Cine independiente y puñetazos
Las últimas mutaciones del espíritu 'indie' en el certamen asturiano
Han pasado 18 años desde que el norteamericano Hal Hartley debutase con La increíble verdad (1989). Tiempo suficiente para que el concepto de cine indie creciese como una burbuja, viviese su particular decadencia y renazca hoy en forma de útil etiqueta de mercado.
"La industria lo neutraliza todo, pero es natural", afirma Hartley, que en esta 45ª edición del Festival Internacional de Cine de Gijón ejerce de miembro del jurado y, por tanto, se convierte en testigo privilegiado de las últimas mutaciones de un fenómeno que vio nacer. "La fuerza motriz de la industria del cine es el negocio", continúa, "y el negocio es siempre conservador, tiene que serlo para sobrevivir. Se acaba haciendo algo convencional, pero con la pátina de indie: permanece sólo la apariencia de esa sensibilidad".

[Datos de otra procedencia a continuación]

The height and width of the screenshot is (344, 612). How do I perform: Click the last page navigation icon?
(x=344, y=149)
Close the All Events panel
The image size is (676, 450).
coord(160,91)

La mirada europea destaca por su capacidad de poner el dedo en la llaga
Hartley ha presentado, fuera de competición, su último trabajo, Fay Grim, secuela de su Henry Fool (1997) -premio al mejor guión en Cannes- y marcado ejercicio de autocomplacencia.
Desde que Jim Jarmusch encendiera la mecha del indie con Extraños en el paraíso (1984), algo se ha perdido tanto en cuestiones de frescura como en capacidad desestabilizadora. "El éxito de Jarmusch cambió la manera de pensar de la industria e hizo posible que, durante dos años, surgieran nuevas miradas en el mainstream", recuerda Hartley.
Juno, de Jason Reitman, y Grace is gone, de James C. Strouse, dos de las películas norteamericanas presentes en la sección oficial, resultan sintomáticas de ese cambio en el paisaje. La primera cuestiona tópicos y lugares comunes del cine comercial, pero reproduce sus formas con una precisión casi caligráfica y sabe modular su carisma para gustar a públicos muy diversos.
Grace is gone es un ejemplo de libro de las nuevas ficciones postraumáticas. En ella, John Cusack encarna a un hombre demolido que no sabe cómo contar a sus hijas que su madre acaba de morir en la guerra de Irak. Mientras planea su estrategia, se lleva a las niñas a un parque temático. Es, casi, un melodrama republicano, con algo de telefilme y visible lujuria de Oscar.
Si algo ha hecho grande y necesario a un festival como el de Gijón ha sido su capacidad para reorientar sus radares, siempre en busca de la emergencia de nuevas miradas y discursos de riesgo. Si el indie americano ha dejado de estar en el centro del mapa, el cine europeo hace gala de una renovada capacidad para poner el dedo en la llaga. Sus conclusiones son oscuras -la moral de la vieja Europa está alcanzando alarmantes niveles de putrefacción-, pero, por lo menos, la platea se ve obligada a enfrentarse a verdades incómodas. Tan incómodas como las que contiene Import / Export del austriaco Ulrich Seidl, disección de las relaciones Este / Oeste en el continente, con el individuo reducido a pura (y maltratada) mercancía. "El Oeste se interesa en el Este por motivos puramente capitalistas", apunta Seidl. "No hay diálogo entre los dos lados. El Este quiere parecerse al Oeste y sólo puede adquirir los restos del capitalismo. Es algo que nos concierne a todos. No es un mundo ajeno".
El cineasta no ahorra a los espectadores imágenes estomagantes y escenas de humillación dilatadas hasta lo imprudente. También el ruso Alexéi Balabanov se sumerge en la Europa oscura en la muy interesante Cargo 200: una comedia cruel ambientada en plena caída libre de la Unión Soviética, donde los asesinatos brutales conviven con crisis ideológicas. En La question humaine, el francés Nicolas Klotz formula la idea más agresiva del certamen: el nazismo ha triunfado gracias al lenguaje. De momento, el festival, que se clausura mañana, no ha dado cabida a su gran película irrefutable, pero su programación ha ofrecido un completo diagnóstico de un periodo de cambio: una foto movida donde el cine europeo muestra los dientes.